Lossless throttle behavior for RxJS.

losslessThrottle(delay, scheduler)

Re-emits ALL input events separated by at least delay using optional scheduler (async by default)

Marble diagram

IN:  a----b-c------def------gh|
OUT: a----b---c----d---e---f---g---(h|)

Installation

Use npm or yarn

npm install --save rx-op-lossless-throttle
yarn add rx-op-lossless-throttle

Usage

throttleOp(windowSizeInMsOrConfig, scheduler = null)

Config is a hash with the following keys:

  • windowSize [number] - size of the window in ms (or scheduler frames);
  • bufferSize [number|null] - limit on the number of buffered items (null - no limit);
  • raiseOnOverflow [boolean] - true - operator raises an error on overflow; false - incoming items are silently discarded on overflow.

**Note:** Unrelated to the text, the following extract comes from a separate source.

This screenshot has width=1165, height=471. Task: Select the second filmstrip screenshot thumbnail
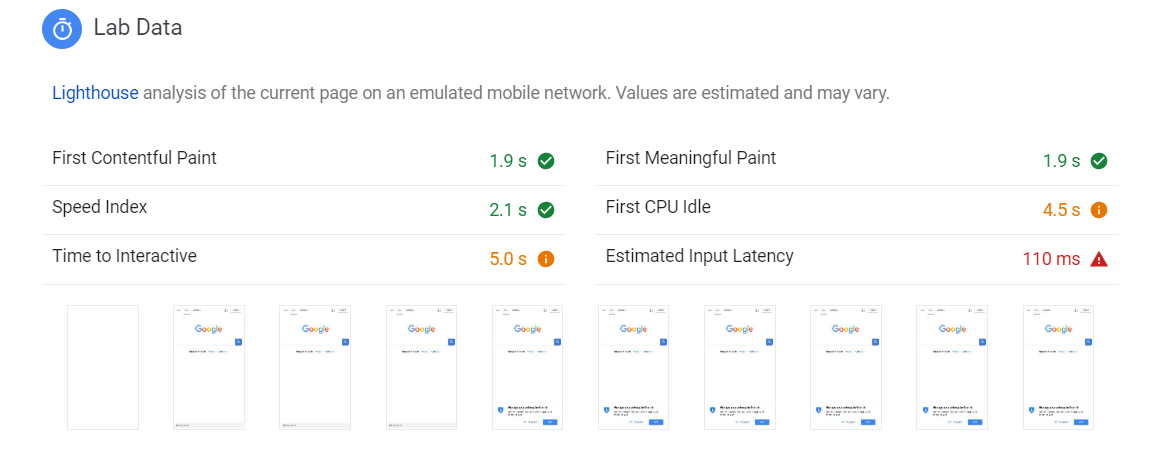[209, 367]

Note that with bufferSize: 0 and raiseOnOverflow: false the behavior will match the standard throttle operator.

For example:

import { throttleLet, throttleOp } from "rx-op-lossless-throttle";

out$ = in$.let(throttleLet(100));
out$ = in$::throttleOp(100);
out$ = in$::throttleOp({
  windowSize: 100,
  bufferSize: 10,
  raiseOnOverflow: true
})

or, if you're feeling lucky:

Observable.prototype.losslessThrottle = throttleOp;
out$ = in$.losslsssThrottle(100);

Use case

I had a piece of ETL code which did something like this:

producer API call, returns paginated results ->
 several batches of ~100 items ->
   basic processing ->
     stream of independent items ->
       consumer API, accepts a single item

See the problem here? Yes, one producer API call would result in 100 calls to the consumer API.

Now, in a perfect world:

  • the consumer API would have proper throttling and it would scale to handle load spikes transparenty;
  • or the consumer API would return a proper error code we'd be able to detect and re-try submission;
  • or the consumer API would allow us to submit data in batches;
  • or something else which wouldn't require us to deal with this problem in ETL logic.

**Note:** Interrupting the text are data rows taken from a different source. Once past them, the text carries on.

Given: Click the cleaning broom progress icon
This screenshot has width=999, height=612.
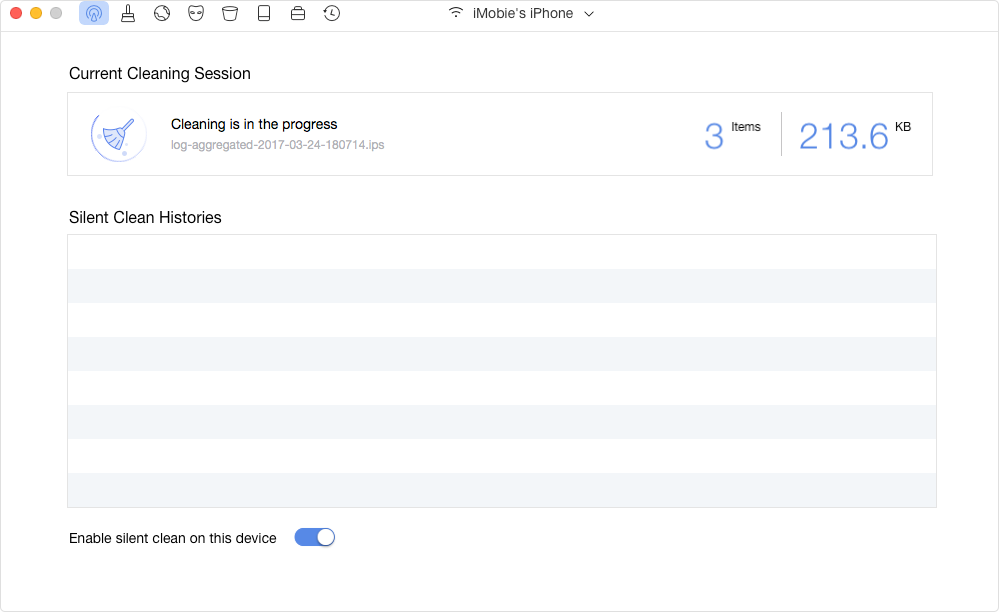Looking at the screenshot, I should pyautogui.click(x=118, y=134).
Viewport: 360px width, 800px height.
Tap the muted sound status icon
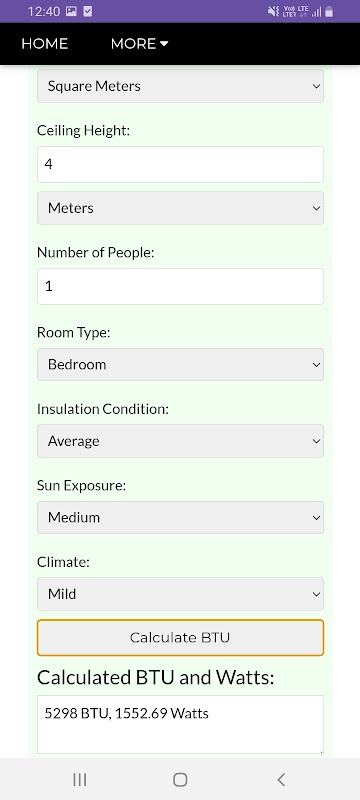click(273, 11)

The problem is we don't live in a perfect world and we don't have control over the consumer. On the other side, separating consumer API calls by 50-100ms eliminated the "consumer chokes on the spike" problem. By any means, it's not a perfect solution, but it works and gives time to find a better one.

Questions

But isn't it a foot gun which may result in unbound memory growth

Absolutely correct. You may (and you probably should) limit the buffer size with bufferSize configuration to prevent OOM. There's no default limit as I cannot guess what kind of data you're processing, how much memory you can spare on the buffer and how important the data is.